> [Given request]:
Can you render the lines from the one containing "At what coordinates" through the end of the records as a Markdown table with the columns Row and Line, skipping blank lines? Leave the pictures out of the table.

-- Begin --

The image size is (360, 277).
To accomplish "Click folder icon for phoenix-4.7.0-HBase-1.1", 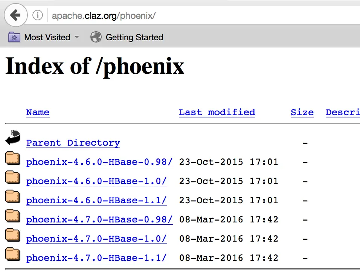I will tap(13, 254).
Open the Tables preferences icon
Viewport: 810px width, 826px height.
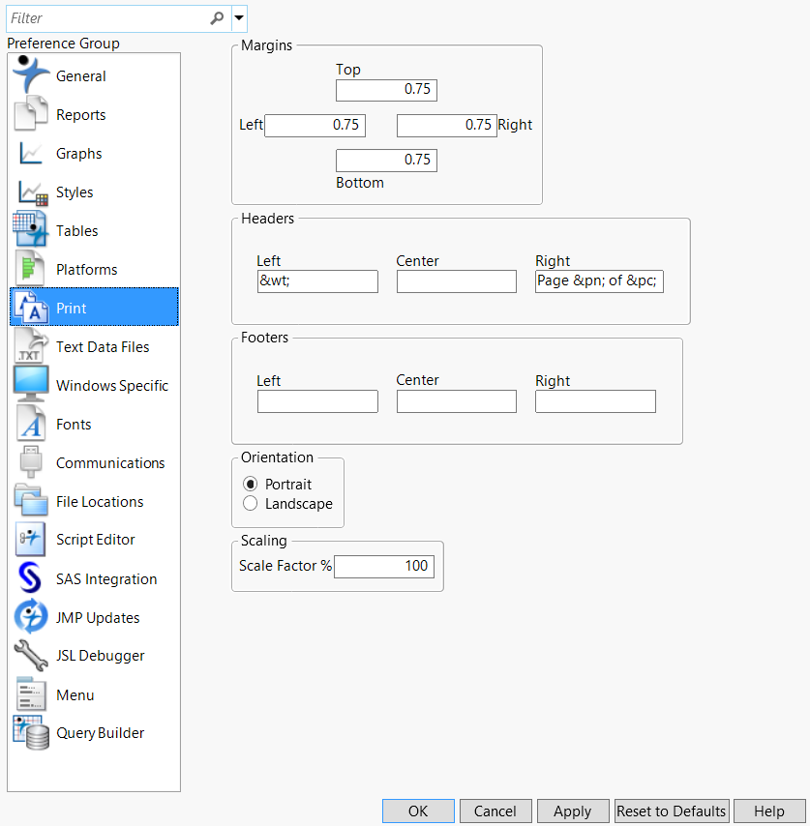click(31, 230)
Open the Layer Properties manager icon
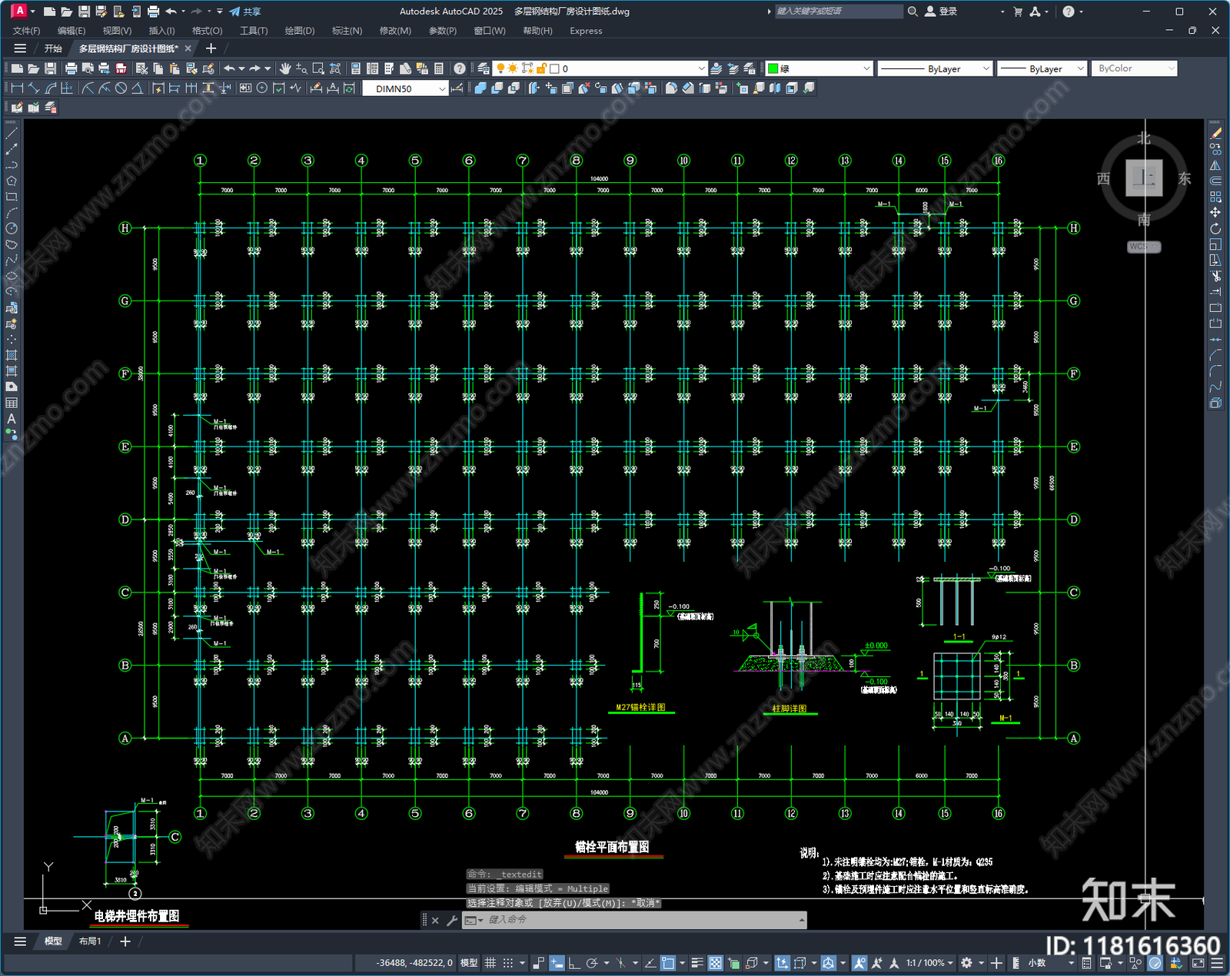The height and width of the screenshot is (976, 1230). (483, 68)
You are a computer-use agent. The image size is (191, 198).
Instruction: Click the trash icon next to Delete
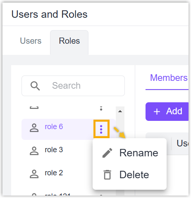(107, 175)
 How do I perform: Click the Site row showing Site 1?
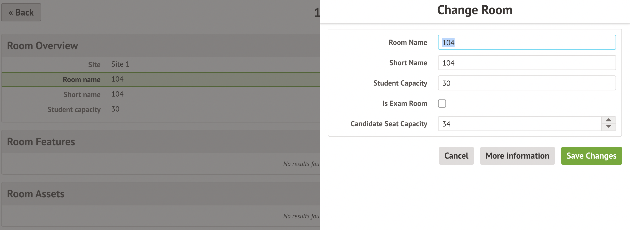pyautogui.click(x=160, y=64)
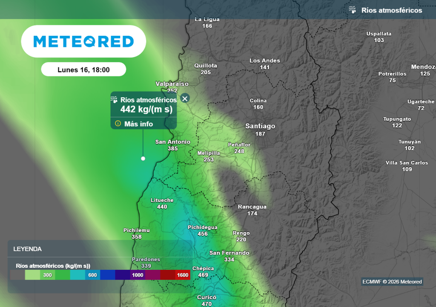Image resolution: width=436 pixels, height=307 pixels.
Task: Click the LEYENDA panel header
Action: pyautogui.click(x=28, y=249)
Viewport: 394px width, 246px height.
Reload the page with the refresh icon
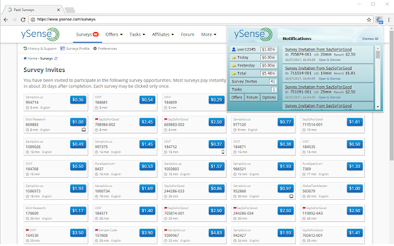31,20
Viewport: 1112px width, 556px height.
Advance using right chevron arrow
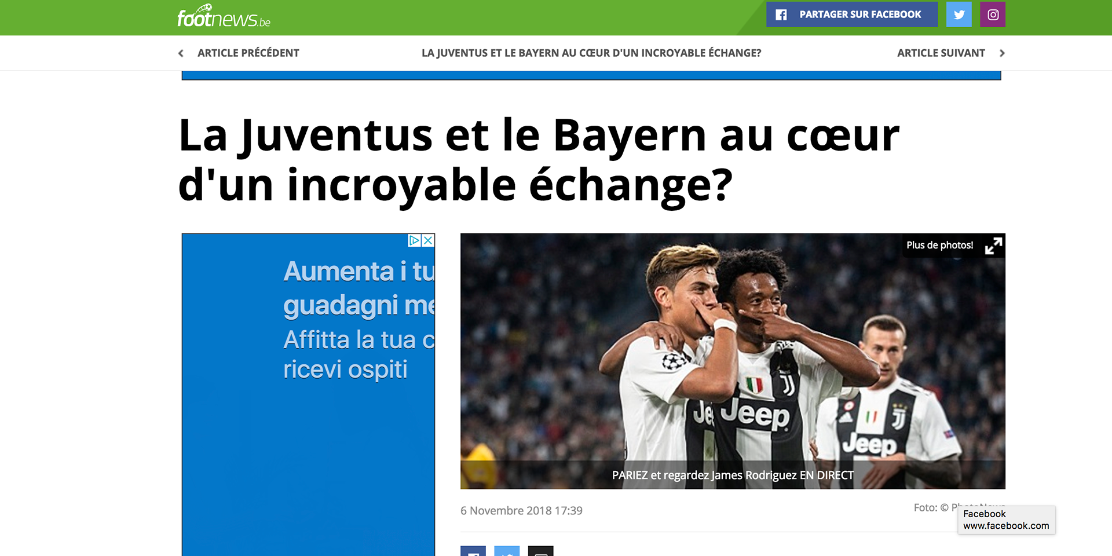1002,53
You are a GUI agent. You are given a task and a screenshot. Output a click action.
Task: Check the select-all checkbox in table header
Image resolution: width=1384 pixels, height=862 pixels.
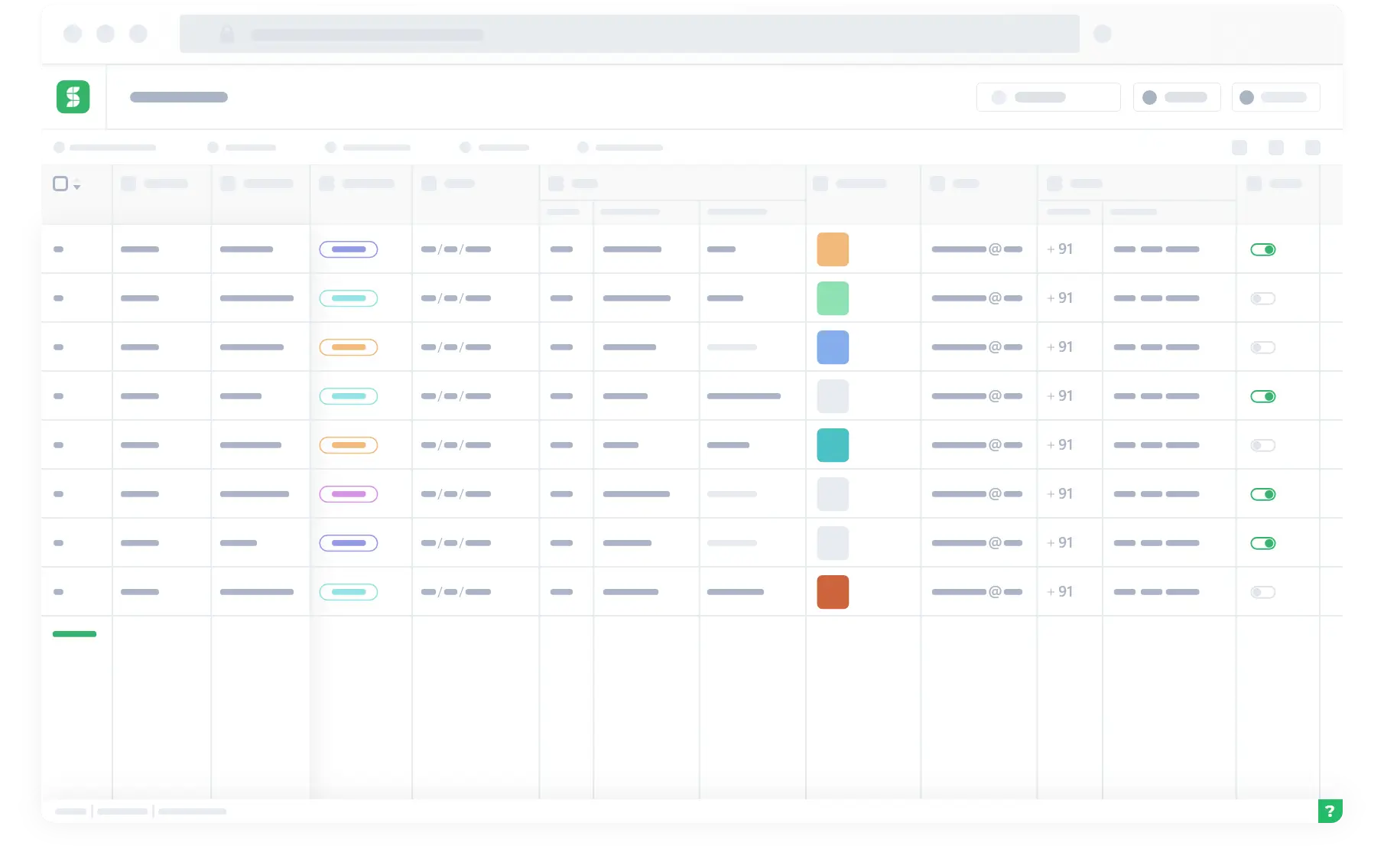pyautogui.click(x=60, y=184)
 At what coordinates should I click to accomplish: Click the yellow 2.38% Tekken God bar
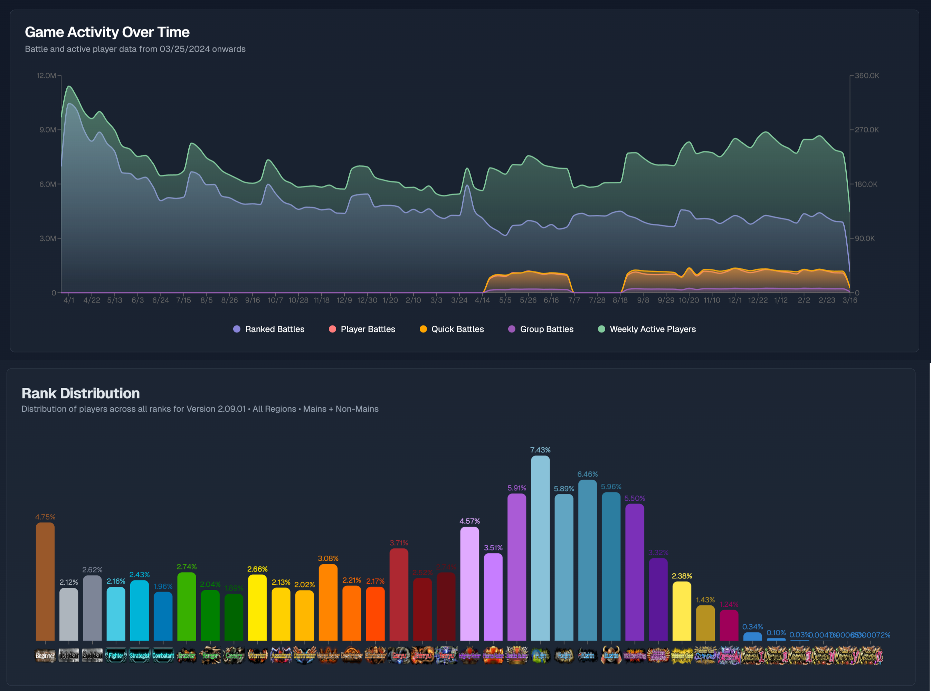pyautogui.click(x=682, y=611)
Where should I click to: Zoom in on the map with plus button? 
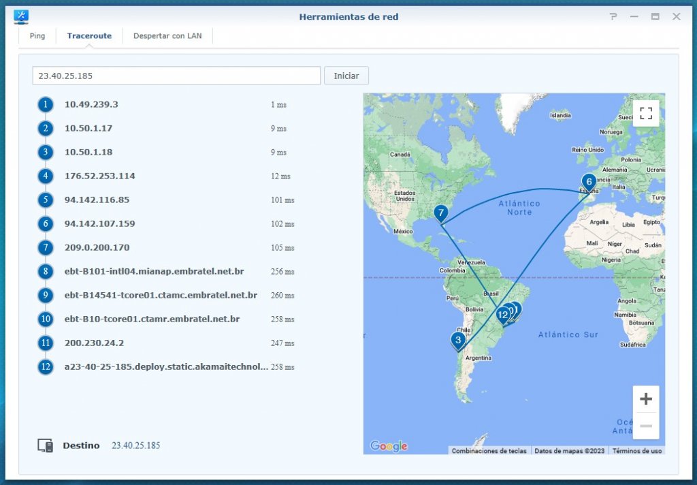pyautogui.click(x=646, y=398)
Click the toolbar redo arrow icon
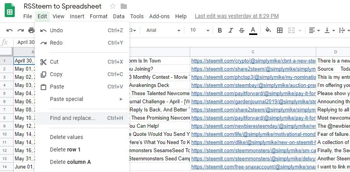Image resolution: width=350 pixels, height=172 pixels. coord(21,30)
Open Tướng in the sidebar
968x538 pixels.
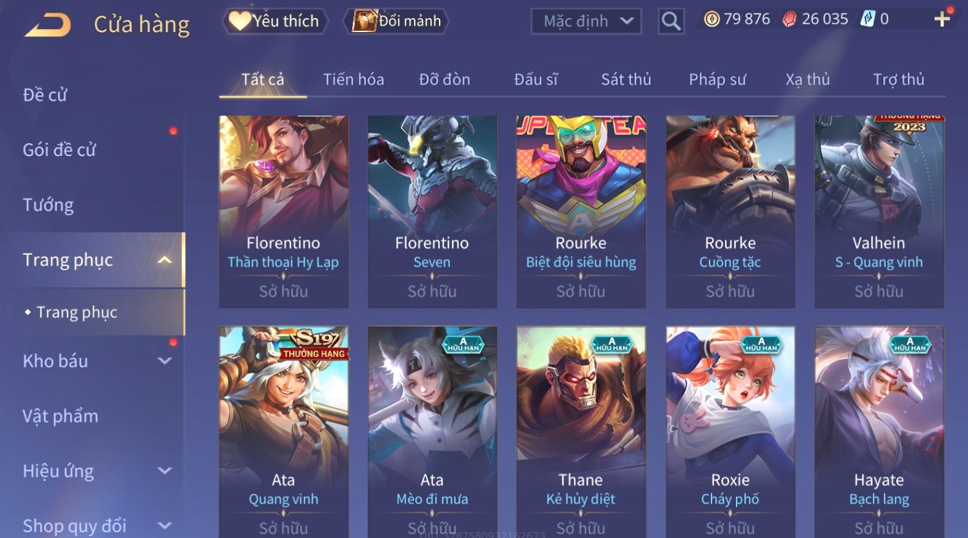(x=48, y=205)
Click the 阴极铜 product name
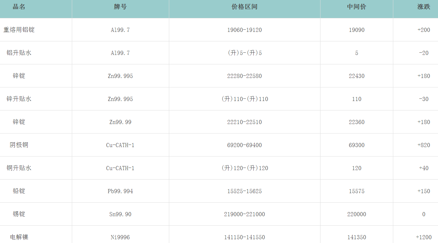Viewport: 438px width, 243px height. 19,145
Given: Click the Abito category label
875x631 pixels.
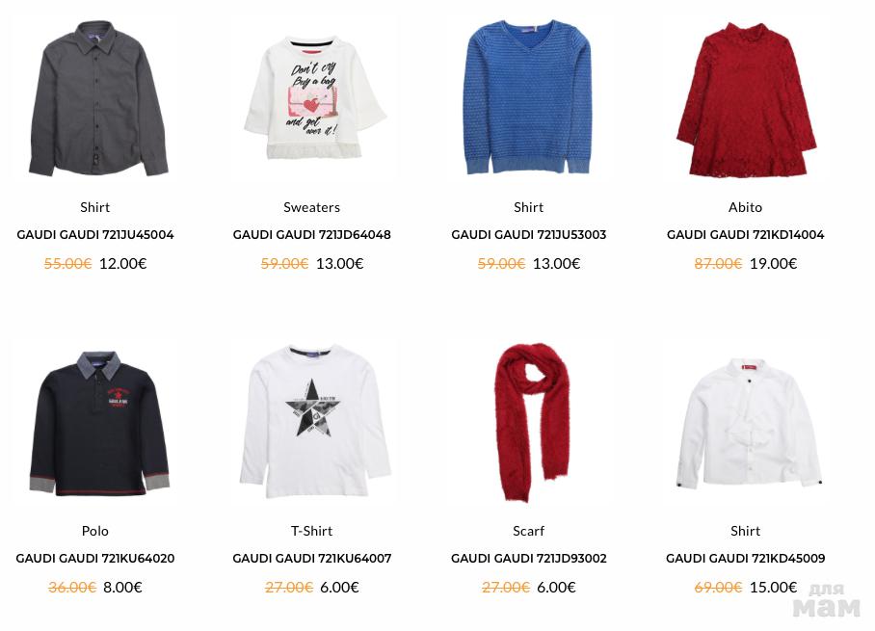Looking at the screenshot, I should click(x=745, y=207).
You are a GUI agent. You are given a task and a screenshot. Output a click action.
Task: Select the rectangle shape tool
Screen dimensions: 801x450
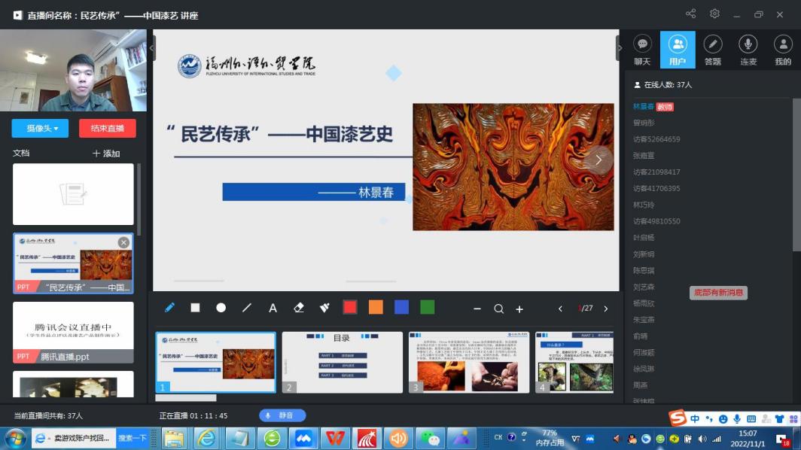pyautogui.click(x=195, y=308)
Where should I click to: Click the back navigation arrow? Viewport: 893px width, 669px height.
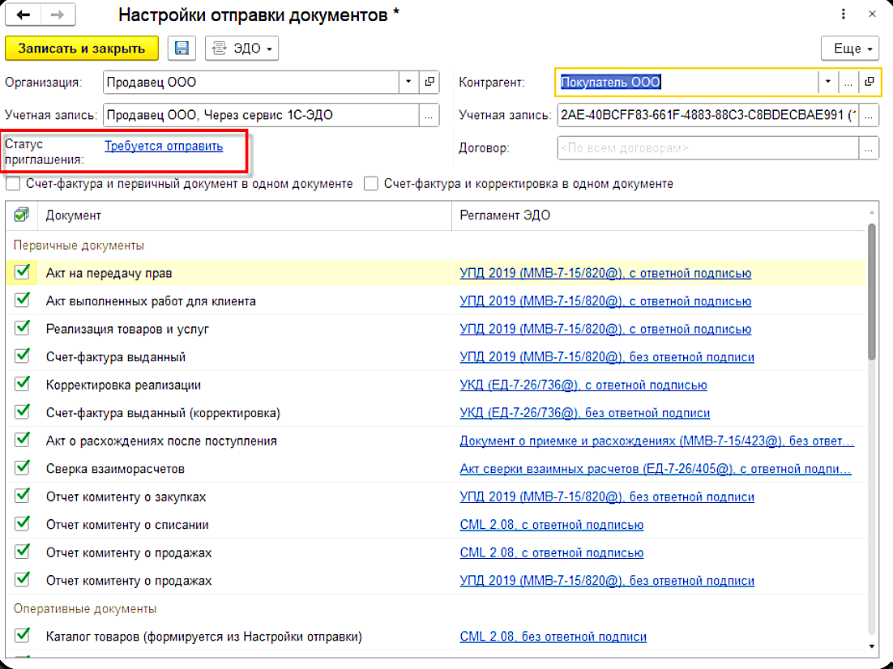tap(24, 15)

-- End --

> [Written solution]:
| Row | Line |
|---|---|
| 1 |  At what coordinates should I click to accomplish: Click the yellow 2.38% Tekken God bar |
| 2 | pyautogui.click(x=682, y=611) |
| 3 | Where should I click to: Zoom in on the map with plus button?  |
| 4 | pyautogui.click(x=646, y=398) |
| 5 | Click the toolbar redo arrow icon |
| 6 | Image resolution: width=350 pixels, height=172 pixels. coord(21,30) |
| 7 | Open Tướng in the sidebar |
| 8 | 968x538 pixels. |
| 9 | (x=48, y=205) |
| 10 | Click the 阴极铜 product name |
| 11 | Viewport: 438px width, 243px height. 19,145 |
| 12 | Given: Click the Abito category label |
| 13 | 875x631 pixels. |
| 14 | Looking at the screenshot, I should click(x=745, y=207). |
| 15 | You are a GUI agent. You are given a task and a screenshot. Output a click action. |
| 16 | Task: Select the rectangle shape tool |
| 17 | Screen dimensions: 801x450 |
| 18 | pyautogui.click(x=195, y=308) |
| 19 | Where should I click to: Click the back navigation arrow? Viewport: 893px width, 669px height. |
| 20 | tap(24, 15) |